[Available records]
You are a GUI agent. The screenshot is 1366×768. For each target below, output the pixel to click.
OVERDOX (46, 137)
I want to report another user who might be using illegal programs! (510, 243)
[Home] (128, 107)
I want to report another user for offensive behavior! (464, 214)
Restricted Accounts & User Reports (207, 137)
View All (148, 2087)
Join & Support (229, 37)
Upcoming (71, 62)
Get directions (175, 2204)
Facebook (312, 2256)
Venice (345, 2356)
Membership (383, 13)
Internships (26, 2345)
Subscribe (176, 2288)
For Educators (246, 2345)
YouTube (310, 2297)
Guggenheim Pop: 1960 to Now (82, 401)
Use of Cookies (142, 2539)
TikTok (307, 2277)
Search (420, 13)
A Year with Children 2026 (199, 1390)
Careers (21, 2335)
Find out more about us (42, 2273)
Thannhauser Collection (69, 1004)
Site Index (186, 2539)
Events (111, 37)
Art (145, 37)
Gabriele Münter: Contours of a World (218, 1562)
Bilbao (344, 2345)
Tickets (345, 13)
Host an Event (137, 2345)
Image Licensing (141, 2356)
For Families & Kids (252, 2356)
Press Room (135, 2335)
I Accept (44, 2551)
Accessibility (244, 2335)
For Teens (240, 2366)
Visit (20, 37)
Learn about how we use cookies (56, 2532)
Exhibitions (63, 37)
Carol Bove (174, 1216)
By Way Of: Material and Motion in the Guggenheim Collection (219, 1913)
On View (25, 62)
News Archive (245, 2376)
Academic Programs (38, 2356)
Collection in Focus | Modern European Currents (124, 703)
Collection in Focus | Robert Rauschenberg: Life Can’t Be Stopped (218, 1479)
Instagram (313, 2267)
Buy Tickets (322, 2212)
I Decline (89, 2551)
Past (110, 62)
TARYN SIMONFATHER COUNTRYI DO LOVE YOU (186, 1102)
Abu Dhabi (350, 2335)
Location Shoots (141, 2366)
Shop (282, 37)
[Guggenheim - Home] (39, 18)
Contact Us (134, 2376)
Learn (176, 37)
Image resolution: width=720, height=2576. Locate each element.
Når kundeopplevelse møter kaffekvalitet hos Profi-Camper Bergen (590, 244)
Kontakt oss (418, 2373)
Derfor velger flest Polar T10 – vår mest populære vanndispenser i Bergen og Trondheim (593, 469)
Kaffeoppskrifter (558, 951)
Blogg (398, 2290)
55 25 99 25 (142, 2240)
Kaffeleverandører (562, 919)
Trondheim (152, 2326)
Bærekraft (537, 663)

[Exercise details]
What is needed is a word-for-word copy of the records.

[Result of this task]
You are a GUI agent. The screenshot is 1366×768. For each target below, output the pixel to click.
OVERDOX (46, 137)
I want to report another user who might be using illegal programs! (510, 243)
[Home] (128, 107)
I want to report another user for offensive behavior! (464, 214)
Restricted Accounts & User Reports (207, 137)
View All (148, 2087)
Join & Support (229, 37)
Upcoming (71, 62)
Get directions (175, 2204)
Facebook (312, 2256)
Venice (345, 2356)
Membership (383, 13)
Internships (26, 2345)
Subscribe (176, 2288)
For Educators (246, 2345)
YouTube (310, 2297)
Guggenheim Pop: 1960 to Now (82, 401)
Use of Cookies (142, 2539)
TikTok (307, 2277)
Search (420, 13)
A Year with Children 2026 (199, 1390)
Careers (21, 2335)
Find out more about us (42, 2273)
Thannhauser Collection (69, 1004)
Site Index (186, 2539)
Events (111, 37)
Art (145, 37)
Gabriele Münter: Contours of a World (218, 1562)
Bilbao (344, 2345)
Tickets (345, 13)
Host an Event (137, 2345)
Image Licensing (141, 2356)
For Families & Kids (252, 2356)
Press Room (135, 2335)
I Accept (44, 2551)
Accessibility (244, 2335)
For Teens (240, 2366)
Visit (20, 37)
Learn about how we use cookies (56, 2532)
Exhibitions (63, 37)
Carol Bove (174, 1216)
By Way Of: Material and Motion in the Guggenheim Collection (219, 1913)
On View (25, 62)
News Archive (245, 2376)
Academic Programs (38, 2356)
Collection in Focus | Modern European Currents (124, 703)
Collection in Focus | Robert Rauschenberg: Life Can’t Be Stopped (218, 1479)
Instagram (313, 2267)
Buy Tickets (322, 2212)
I Decline (89, 2551)
Past (110, 62)
TARYN SIMONFATHER COUNTRYI DO LOVE YOU (186, 1102)
Abu Dhabi (350, 2335)
Location Shoots (141, 2366)
Shop (282, 37)
[Guggenheim - Home] (39, 18)
Contact Us (134, 2376)
Learn (176, 37)
Image resolution: width=720, height=2576. Locate each element.
Når kundeopplevelse møter kaffekvalitet hos Profi-Camper Bergen (590, 244)
Kontakt oss (418, 2373)
Derfor velger flest Polar T10 – vår mest populære vanndispenser i Bergen og Trondheim (593, 469)
Kaffeoppskrifter (558, 951)
Blogg (398, 2290)
55 25 99 25 (142, 2240)
Kaffeleverandører (562, 919)
Trondheim (152, 2326)
Bærekraft (537, 663)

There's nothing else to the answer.